Delaying the announcement of dawn
- Date:
- c. 1767/68
- Medium:
- Color woodblock print; chuban
- Source:
- Art Institute of Chicago
Description
Delaying the Announcement of Dawn, a 1762 chuban print by Suzuki Harunobu in the Art Institute of Chicago, takes the simple act of refusing morning as the engine of a quietly erotic mitate. In classical Japanese poetry and in courtly fiction, the rooster's first cry was the cruel signal that ended a night of love and forced the visiting man to leave. Harunobu draws on this convention - it underlies countless waka and the celebrated scene of the cock and the lovers in Tales of Ise - to compose a print in which a young woman attempts to forestall the announcement of dawn, perhaps by hushing or staying a cockerel, perhaps simply by gesture and posture. The result is a chamber drama miniaturized to chuban scale, with all the action carried by hands, glances, and the rhythm of folding cloth. Suzuki Harunobu was particularly drawn to such literary undercurrents, and his 1762 designs continually demonstrate how Edo ukiyo-e could press a few figures into the service of layered allusion.
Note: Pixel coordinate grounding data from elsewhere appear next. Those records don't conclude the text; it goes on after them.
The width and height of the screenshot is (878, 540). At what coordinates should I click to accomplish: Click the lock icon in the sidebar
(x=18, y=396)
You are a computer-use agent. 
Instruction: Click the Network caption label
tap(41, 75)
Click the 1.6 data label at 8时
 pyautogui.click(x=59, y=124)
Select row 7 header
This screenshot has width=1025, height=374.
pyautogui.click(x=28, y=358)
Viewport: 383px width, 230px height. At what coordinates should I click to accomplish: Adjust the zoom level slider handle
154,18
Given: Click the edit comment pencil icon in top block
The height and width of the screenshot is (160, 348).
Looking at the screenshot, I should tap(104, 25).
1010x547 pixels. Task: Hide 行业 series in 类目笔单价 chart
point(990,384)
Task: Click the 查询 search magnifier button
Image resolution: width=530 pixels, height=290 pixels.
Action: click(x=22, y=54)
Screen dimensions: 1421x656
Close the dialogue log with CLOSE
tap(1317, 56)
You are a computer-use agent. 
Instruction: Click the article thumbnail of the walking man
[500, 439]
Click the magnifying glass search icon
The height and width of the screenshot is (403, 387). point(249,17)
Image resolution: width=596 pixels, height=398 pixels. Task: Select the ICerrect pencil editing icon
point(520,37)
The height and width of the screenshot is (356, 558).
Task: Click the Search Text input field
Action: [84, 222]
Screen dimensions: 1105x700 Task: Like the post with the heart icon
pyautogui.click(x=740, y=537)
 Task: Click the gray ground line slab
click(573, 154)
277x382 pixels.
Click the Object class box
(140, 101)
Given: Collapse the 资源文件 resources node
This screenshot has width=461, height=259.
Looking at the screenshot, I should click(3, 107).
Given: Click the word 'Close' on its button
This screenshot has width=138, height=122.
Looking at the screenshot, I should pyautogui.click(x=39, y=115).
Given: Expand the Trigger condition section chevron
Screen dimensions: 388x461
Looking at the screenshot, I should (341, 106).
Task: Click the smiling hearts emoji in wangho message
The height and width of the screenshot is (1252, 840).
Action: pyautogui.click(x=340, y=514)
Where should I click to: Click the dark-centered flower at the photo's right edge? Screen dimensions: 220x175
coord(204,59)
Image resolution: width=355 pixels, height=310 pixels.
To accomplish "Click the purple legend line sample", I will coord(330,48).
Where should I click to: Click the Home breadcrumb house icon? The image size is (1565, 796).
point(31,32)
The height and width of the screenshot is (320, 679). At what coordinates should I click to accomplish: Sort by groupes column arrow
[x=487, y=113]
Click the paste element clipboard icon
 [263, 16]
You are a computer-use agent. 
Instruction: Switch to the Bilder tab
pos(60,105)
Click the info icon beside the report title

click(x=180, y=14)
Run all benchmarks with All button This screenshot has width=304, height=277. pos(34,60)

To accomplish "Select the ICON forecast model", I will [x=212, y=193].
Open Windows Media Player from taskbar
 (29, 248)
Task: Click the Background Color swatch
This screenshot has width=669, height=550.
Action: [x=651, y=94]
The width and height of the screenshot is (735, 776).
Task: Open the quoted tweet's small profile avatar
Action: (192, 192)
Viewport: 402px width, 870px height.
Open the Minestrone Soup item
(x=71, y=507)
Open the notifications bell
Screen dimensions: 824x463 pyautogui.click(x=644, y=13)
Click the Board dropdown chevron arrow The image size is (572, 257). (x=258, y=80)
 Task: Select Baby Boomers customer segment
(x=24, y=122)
The sheet predates Harunobu's full nishiki-e breakthrough of 1765, but its keyblock is already sharp and economical, and the limited palette settles around a small number of carefully placed tones rather than competing for the viewer's attention. In its chuban bijin-ga format, Delaying the Announcement of Dawn invites close reading - the kind of intimate visual attention that mirrors the lover's wish to stretch the night by inches. The Art Institute's impression is a fine demonstration of Harunobu's ability to compress canonical Japanese themes into the visual logic of his own urban moment.